#### Work instructions
Search term "column": copy each line of the data containing it.

#### Provided records
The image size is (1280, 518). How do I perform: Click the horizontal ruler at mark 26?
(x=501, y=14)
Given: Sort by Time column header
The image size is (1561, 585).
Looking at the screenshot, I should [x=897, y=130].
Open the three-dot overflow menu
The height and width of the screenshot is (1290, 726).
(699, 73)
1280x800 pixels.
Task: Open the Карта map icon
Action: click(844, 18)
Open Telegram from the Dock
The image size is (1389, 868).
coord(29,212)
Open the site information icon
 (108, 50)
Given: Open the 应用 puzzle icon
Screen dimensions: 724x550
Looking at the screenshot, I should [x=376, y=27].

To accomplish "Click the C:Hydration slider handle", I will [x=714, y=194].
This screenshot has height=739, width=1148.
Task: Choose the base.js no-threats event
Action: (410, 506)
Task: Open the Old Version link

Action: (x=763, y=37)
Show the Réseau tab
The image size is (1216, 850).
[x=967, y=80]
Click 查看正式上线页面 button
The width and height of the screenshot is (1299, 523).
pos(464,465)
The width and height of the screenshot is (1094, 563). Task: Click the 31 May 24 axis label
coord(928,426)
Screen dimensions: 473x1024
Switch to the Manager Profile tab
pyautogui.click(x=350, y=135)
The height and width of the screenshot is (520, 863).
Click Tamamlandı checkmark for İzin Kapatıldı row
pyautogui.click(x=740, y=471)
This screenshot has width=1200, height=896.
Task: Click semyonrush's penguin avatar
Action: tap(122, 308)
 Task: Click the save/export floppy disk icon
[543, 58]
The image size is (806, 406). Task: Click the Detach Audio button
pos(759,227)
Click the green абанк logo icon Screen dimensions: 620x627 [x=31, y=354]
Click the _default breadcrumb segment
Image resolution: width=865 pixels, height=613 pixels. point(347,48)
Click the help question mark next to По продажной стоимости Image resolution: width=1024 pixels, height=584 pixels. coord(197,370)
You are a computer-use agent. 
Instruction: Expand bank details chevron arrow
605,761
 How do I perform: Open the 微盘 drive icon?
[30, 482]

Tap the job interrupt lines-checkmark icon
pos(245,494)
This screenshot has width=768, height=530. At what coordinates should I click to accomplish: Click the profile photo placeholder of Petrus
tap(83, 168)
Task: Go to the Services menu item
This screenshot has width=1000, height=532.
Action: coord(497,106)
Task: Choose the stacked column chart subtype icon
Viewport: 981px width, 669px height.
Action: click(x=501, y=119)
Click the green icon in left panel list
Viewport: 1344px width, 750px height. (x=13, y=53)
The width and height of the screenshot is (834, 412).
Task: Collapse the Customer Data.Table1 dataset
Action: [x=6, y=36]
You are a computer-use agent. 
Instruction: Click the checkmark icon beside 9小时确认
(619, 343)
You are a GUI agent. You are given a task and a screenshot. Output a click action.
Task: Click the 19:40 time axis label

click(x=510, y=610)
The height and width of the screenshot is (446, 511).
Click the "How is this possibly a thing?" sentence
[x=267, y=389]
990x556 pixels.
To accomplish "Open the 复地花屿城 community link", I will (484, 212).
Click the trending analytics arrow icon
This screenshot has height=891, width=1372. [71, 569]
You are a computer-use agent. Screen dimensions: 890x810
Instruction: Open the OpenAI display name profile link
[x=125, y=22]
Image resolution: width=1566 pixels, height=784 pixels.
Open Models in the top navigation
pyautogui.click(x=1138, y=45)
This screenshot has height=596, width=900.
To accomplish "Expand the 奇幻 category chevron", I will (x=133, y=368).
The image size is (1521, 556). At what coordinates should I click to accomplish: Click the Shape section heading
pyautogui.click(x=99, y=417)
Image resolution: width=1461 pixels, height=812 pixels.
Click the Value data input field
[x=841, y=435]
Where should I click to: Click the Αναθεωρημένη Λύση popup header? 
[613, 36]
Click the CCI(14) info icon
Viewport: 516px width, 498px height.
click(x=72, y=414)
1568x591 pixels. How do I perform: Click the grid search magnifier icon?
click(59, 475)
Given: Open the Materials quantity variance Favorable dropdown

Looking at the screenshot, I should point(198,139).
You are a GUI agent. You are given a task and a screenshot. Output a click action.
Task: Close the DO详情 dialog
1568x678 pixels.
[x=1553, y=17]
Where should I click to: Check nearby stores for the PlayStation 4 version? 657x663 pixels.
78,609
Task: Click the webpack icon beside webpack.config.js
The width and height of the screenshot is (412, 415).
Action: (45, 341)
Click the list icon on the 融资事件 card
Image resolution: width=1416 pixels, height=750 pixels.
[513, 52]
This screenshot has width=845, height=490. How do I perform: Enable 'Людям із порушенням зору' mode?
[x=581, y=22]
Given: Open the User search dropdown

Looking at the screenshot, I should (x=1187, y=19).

#### Answer section
Given: Sort by Time column header
Task: Choose the stacked column chart subtype icon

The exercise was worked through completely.